ギタリストにとっての憧れであり、神様的存在の3人の名はエリック・クラプトン、ジェフ・ベック、ジミー・ペイジ。
3人とも60年代中期にヤードバーズというバンドに在籍していた。
ところが、ヤードバーズというバンドはそれほど凄い3人のギタリストを輩出したにもかかわらず、たいした商業的成功はおさめなかった。
「うまい」という評判だけはあったが、まぁ、それだけで、ビートルズやストーンズのような女の子にキャーキャー言われるタイプのバンドではなかった。
今も、ヤードバーズを熱心に聴く人はどちらかというと、このバンドの曲を楽しむというより、この3人が世に出てきた当時、どんな演奏をしていたのかといった、3人の根っこの部分を研究したいがために聴く人が多いのではないかと思う。
要するに3人ともヤードバーズ時代では、ただの「ギターがむっちゃうまい人」に留まっていて、彼らがその後独自の活動をしていなければ、3人は3大ギタリストなどというカリスマ的存在にはなりえなかったのである。
3人が神様と呼ばれるようになったのは70年代の功績によるのだ。
ヤードバーズ時代から3人に共通していたのは、ブルースだった。
このロック史の第1話で触れているように、ブルースは黒人のものであったが、白人もブルースにとりつかれて白人なりのブルースをやりはじめる。
エルビス以降の「ロックバンド」でそれを最も追求し、また会得していたのが、ザ・ローリング・ストーンズだが、ストーンズが商業的にも大成功したのに比べて、ヤードバーズはそれほどでもなかった。ヤード・バーズは解散し、そして、3人はそれぞれの道を歩き出す。
エリック・クラプトンはクリームというバンドを結成、ジェフ・ベックはジェフ・ベック・グループを、そしてジミー・ペイジはレッド・ツェッペリンを結成する。クリームが一番早く、ベックとペイジは60年代も終わりに近づいた頃だった。
彼らがこの新しいバンドでやってみせたのはブルースを主体とした、とてつもなくパワフルで劇的なロックだった。要するに、「ハードロック」と呼ばれるジャンルの土台を作ったのである。
そして、70年代はハードロックの黄金時代を迎えることになる。
3人は3様であり、その後はもっともっと3人はそれぞれの方向へと離れていってしまうのだけど、なぜ、このバカうまい3人のギタリストが揃いも揃って、ハードな方向へ向かったのかは考えてみると面白い。
個人的には、あの若くして逝ってしまった天才ギタリスト、ジミ・ヘンドリクスの影響が大きいんじゃないかと思う。

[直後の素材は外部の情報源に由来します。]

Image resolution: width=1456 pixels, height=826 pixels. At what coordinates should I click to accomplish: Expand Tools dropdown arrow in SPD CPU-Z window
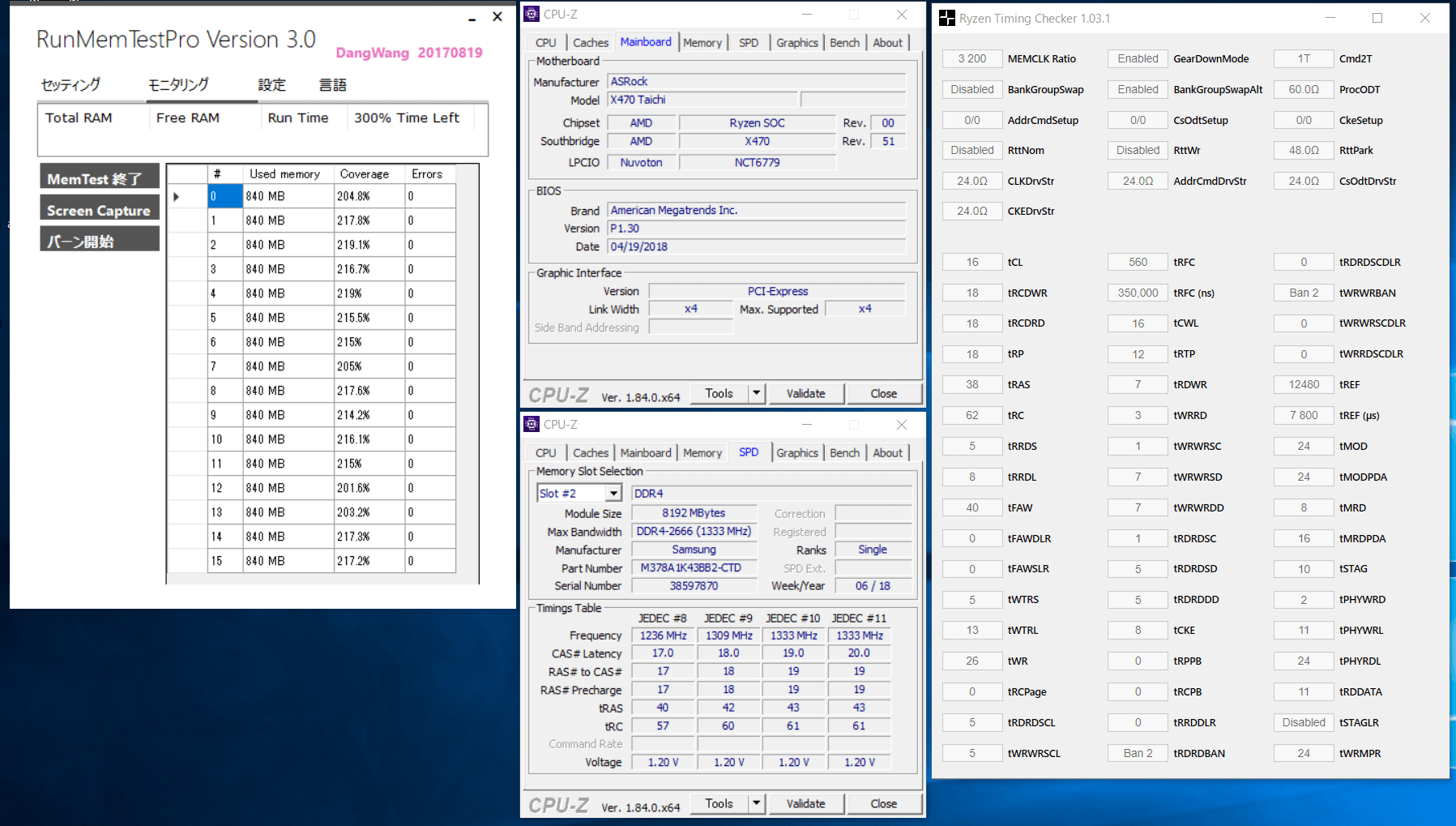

ジミ・ヘンはご存知の通り黒人であった。ブルースに心酔している白人にとって、黒人にはコンプレックスがあるように思う。そこへもってきて、ジミ・ヘンはパワフルでソウルフルな音を放っていた。ジミ・ヘンはギターを「弾いた」のではなく、ギターで叫び、歌い、あえぎ、泣いた。
ザ・フーのギタリストのピ−ト・タウンゼントがジミ・ヘンのライブを見た後クラプトンを呼び出し「すごい奴が出てきた、俺たちは失業に追い込まれちまう!」と相談したほどだ。
どれだけテクニックがあろうと、黒人のブルース・フィーリングを会得していても、ギター奏者本人の感情が吐露されていなければ、本物のギタリストとは言えない。
この3人はテクニックの上にその感情の吐露にいち早く気づき、ギターに歌わせ、喋らせ、あえがせ、泣かせることができた人たちなのではなかろうか。
ジミヘンの登場以降、彼ら三人が模索し、加工した、新しいギター主体のロック(ハード・ロック)の、重いリズムと「泣きのギター」は、当時のベトナム戦争や学生運動の敗北などといった、ヘヴィーな社会情勢と、抑圧された若者たちの内にこもったエネルギーを見事に晴らしたのだった。